Hip-Hop wird von jeweils ein oder mehreren DJ's und MC’s gemacht. Der MC (Master of ceremony, vgl. Kap. 3.1.2) ist der Rapper, d. h. der Mann oder die Frau, die auf der Bühne die Texte und Melodien singen und meist auch die Show machen. Die Zahl der aktiven MC’s und DJ’s auf der Bühne kann stark variieren. Der DJ wiederum ist – sozusagen als "one man band" - für alles andere zustän­dig. Grundlage der Musik bilden dabei eine beliebige Anzahl von Tonträgern, die auf mindestens zwei Plattentellern ('turntables') ineinandergemischt werden und sowohl den Beat, den Sound, als auch die Struktur des Stückes vorgeben. Un­terstützend dabei werden auch computergestützte Drummachines[4] oder Sequen­zer eingesetzt, sodass der DJ sich z. B. mehr aufs 'scratching' konzentrieren und damit seine Virtuosität zur Schau stellen kann als nur den Rhythmus-background für die MC’s liefern zu müssen.

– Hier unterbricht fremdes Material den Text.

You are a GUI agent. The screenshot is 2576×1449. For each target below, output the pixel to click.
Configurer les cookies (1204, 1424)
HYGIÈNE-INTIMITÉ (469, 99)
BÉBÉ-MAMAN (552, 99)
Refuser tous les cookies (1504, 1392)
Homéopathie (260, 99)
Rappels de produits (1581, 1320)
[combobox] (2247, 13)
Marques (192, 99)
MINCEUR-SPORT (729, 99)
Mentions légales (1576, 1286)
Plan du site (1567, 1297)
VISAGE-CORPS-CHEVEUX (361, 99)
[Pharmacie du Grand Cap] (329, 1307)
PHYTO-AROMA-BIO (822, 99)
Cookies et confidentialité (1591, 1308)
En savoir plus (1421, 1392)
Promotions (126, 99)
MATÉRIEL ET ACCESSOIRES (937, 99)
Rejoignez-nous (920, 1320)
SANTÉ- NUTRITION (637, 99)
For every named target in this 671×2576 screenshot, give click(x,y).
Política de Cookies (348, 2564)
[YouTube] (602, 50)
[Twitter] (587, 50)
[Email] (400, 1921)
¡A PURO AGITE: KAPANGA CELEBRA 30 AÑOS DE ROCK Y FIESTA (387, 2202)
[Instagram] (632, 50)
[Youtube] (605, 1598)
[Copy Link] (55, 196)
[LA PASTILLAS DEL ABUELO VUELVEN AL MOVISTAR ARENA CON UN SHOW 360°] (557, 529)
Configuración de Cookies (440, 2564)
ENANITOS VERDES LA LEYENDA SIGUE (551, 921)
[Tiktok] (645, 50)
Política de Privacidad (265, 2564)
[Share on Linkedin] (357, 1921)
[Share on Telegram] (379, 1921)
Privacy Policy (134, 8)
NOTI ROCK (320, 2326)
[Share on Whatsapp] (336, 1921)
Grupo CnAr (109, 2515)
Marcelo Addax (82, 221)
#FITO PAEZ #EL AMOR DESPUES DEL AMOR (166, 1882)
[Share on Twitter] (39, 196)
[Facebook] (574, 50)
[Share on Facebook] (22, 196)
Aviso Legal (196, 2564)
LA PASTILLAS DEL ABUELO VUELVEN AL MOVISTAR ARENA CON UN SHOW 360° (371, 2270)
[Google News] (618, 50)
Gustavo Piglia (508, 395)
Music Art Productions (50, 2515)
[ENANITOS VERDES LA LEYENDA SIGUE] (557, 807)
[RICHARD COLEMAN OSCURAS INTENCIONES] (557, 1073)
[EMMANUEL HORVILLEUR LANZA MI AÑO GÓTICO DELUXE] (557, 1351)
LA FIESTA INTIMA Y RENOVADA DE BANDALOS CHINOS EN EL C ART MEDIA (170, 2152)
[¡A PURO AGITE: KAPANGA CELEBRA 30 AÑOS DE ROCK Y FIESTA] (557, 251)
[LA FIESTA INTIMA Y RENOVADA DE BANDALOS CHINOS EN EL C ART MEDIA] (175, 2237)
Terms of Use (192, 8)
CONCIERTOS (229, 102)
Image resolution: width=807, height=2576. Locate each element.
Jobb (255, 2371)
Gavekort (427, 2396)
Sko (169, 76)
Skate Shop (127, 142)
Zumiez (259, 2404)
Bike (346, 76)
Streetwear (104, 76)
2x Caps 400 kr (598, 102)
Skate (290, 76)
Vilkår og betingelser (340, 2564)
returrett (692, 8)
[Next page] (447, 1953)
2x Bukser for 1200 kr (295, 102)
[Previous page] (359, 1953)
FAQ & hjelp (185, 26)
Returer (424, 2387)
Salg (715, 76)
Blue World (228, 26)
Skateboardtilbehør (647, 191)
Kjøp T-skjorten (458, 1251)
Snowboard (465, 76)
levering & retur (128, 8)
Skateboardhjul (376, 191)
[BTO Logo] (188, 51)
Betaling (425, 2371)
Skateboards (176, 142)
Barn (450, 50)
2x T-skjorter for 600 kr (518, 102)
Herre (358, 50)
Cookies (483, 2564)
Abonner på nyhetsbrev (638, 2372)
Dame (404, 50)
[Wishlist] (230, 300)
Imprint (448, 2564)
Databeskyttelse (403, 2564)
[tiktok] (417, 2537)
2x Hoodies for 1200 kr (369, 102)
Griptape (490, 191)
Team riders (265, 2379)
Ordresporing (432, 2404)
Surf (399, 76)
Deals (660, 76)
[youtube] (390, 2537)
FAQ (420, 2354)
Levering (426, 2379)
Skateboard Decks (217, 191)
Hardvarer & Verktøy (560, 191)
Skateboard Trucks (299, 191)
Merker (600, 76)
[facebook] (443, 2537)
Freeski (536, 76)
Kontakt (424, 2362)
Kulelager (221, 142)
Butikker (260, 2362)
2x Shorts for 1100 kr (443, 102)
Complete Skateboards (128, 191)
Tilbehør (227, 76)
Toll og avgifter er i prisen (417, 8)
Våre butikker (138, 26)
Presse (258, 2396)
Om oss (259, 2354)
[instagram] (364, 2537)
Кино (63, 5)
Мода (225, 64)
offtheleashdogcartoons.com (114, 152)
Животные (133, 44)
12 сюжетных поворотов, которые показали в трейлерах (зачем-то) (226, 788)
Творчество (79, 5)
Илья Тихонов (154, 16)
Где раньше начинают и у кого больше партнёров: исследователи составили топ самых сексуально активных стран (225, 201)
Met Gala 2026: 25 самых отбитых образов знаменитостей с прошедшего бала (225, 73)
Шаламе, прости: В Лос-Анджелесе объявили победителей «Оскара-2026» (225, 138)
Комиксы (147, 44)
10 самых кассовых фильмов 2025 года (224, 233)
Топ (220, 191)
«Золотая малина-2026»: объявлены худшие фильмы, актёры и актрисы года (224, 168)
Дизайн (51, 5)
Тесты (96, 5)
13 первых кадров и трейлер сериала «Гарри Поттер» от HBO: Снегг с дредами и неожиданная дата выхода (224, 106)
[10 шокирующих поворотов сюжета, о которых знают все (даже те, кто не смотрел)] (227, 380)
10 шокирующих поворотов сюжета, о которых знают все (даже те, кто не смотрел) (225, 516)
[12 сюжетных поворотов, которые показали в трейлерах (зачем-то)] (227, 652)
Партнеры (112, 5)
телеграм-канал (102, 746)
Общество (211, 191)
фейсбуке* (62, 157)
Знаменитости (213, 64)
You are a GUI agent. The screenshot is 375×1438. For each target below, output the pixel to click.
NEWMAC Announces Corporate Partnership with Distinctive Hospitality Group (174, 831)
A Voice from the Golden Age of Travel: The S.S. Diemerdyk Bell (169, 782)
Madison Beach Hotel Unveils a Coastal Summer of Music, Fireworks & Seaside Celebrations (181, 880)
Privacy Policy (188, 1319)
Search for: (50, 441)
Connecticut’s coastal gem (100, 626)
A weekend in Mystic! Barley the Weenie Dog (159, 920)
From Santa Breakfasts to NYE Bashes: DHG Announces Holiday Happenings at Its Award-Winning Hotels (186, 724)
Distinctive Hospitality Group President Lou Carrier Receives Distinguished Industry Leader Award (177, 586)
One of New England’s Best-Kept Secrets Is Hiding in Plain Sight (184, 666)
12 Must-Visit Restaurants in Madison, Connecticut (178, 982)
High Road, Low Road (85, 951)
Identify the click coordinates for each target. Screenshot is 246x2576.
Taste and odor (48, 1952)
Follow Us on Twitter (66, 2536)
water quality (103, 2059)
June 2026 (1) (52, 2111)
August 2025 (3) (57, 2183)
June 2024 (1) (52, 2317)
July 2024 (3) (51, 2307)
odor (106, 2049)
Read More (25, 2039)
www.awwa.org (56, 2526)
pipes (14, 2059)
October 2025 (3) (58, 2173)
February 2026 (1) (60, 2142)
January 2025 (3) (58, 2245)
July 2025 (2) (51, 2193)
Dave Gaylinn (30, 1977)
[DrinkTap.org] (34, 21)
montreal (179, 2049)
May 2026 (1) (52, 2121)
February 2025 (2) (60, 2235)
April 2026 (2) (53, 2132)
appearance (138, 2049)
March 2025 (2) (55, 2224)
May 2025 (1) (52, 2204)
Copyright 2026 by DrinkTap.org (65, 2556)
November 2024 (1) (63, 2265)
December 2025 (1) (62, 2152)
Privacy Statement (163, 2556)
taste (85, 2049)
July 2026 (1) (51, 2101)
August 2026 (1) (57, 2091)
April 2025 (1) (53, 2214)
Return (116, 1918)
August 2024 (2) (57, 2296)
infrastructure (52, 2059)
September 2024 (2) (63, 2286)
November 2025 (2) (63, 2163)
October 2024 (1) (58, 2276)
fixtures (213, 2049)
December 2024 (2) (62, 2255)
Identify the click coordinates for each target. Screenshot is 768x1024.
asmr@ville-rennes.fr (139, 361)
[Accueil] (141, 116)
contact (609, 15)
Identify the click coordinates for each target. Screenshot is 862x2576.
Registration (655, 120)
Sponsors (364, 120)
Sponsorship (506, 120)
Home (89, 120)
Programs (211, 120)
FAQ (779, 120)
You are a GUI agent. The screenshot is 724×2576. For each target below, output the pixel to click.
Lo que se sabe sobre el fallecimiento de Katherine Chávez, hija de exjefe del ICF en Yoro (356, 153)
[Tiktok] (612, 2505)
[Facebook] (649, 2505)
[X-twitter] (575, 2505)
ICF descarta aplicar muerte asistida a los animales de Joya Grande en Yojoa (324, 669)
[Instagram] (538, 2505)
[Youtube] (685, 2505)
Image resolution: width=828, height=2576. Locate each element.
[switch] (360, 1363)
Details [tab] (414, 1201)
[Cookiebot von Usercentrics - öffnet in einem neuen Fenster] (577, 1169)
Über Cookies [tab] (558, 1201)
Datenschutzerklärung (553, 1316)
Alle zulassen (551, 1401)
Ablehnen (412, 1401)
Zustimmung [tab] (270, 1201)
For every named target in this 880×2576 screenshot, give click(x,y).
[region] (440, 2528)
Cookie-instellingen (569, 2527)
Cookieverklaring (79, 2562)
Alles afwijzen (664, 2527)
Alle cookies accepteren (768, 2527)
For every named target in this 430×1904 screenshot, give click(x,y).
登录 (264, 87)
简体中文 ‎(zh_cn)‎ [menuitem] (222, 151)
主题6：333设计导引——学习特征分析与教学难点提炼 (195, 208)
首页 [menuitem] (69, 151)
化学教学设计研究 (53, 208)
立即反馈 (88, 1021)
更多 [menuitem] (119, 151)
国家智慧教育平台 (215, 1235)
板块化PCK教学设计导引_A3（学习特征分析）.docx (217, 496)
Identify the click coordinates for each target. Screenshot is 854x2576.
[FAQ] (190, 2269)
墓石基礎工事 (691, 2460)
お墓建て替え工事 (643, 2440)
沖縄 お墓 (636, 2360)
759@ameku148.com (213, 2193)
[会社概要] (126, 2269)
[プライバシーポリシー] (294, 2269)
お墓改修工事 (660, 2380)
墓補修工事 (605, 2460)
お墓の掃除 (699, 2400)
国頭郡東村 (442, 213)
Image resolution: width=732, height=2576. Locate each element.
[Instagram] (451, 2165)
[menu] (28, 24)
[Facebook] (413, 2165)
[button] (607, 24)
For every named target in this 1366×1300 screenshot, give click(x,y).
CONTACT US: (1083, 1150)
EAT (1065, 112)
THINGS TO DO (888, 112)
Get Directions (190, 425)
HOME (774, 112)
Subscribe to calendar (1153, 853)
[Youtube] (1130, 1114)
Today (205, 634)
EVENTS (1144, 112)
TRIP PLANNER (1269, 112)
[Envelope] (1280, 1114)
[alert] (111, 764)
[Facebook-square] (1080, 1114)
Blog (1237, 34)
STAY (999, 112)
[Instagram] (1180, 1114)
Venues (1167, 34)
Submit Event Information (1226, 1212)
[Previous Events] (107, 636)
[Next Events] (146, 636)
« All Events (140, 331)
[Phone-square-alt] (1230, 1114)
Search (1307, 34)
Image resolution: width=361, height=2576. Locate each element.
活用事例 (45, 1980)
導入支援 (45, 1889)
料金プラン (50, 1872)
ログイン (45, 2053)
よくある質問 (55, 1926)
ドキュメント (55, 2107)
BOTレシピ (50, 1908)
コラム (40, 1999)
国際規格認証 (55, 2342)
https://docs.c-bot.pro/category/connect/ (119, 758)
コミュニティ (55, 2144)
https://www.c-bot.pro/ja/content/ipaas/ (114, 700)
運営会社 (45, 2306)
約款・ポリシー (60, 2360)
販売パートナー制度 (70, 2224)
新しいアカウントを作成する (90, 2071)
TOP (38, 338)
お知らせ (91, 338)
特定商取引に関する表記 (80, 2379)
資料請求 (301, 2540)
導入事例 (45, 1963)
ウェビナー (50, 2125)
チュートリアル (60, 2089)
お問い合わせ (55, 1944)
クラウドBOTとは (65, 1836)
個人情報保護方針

Besonders charakteristisch für Hip-Hop-Musik ist zunächst der Rap, der Sprechgesang, der auf unterschiedlichste Art und Weise, aber immer betont rhythmisch vorgetragen wird und sich meist reimt. Rap kann hart oder sanft klin­gen, bezieht sich meist auf die Alltagssprache, den Slang, und hat im Laufe der Jahre viele eigene wiederkehrende Floskeln entstehen lassen (z. B. „Ya rock ya and ya don’t stop!“, „Wave your hands in the air and wave them like you just don’t care!“, „Clap your hands to the beat.“). Rap, zumindest der amerikanische, zeichnet sich durch eine gewisse Coolness aus, d. h. schwierige Textpassagen werden möglichst locker durchschritten, emotional herrschen Abgeklärtheit und Sarkasmus vor. Entstanden ist der Rap im engeren Sinne, indem die DJ’s über den 'Breakbeats' angefangen haben, dem Publikum kurze Sequenzen aus ihrem Alltag zu erzählen. Als 'Breakbeats' werden die Passagen bezeichnet, die entste­hen, wenn die DJ’s rhythmisch eingängige Instrumentalteile aus einem Stück durch Überblendung mit einem zweiten Exemplar der gleichen Platte verlängern (vgl. Kap. 3.1.2). Um besonders geeignete Stellen im Stück nochmal spielen zu können entwickelten die DJ’s das 'backspinning' aus dem das 'scratchen' ent­stand. Während mit 'backspinning' das kurze einmalige Zurückziehen der Platte zur Wiederholun einer gewünschten Stelle gemeint ist, macht sich das 'scratchen' das gerade beim Zurückziehen entstehende Geräusch zur rhythmischen Unter­mahlung bzw. Verstärkung des Rhythmus zu Nutze. Der DJ übernimmt damit im Prinzip die Funktion eines Schlagzeugers. "Könnte doch mal ein 'konventioneller' Musiker einen Typen wie Jazzy Jeff am Mischpult sehen, ihm würde klar werden, daß er ein richtiger Musiker ist. [...] Man muß verstehen, daß ein scratchender DJ wie ein richtiger Schlagzeuger ist. Die DJ’s [...] spielen mit den Mischpulten wie andere mit einer Gitarre. Diese Typen sind in der Lage, einen Klang zu verän­dern und neue zu schaffen. [...]" (Dufrense 1997, S. 27).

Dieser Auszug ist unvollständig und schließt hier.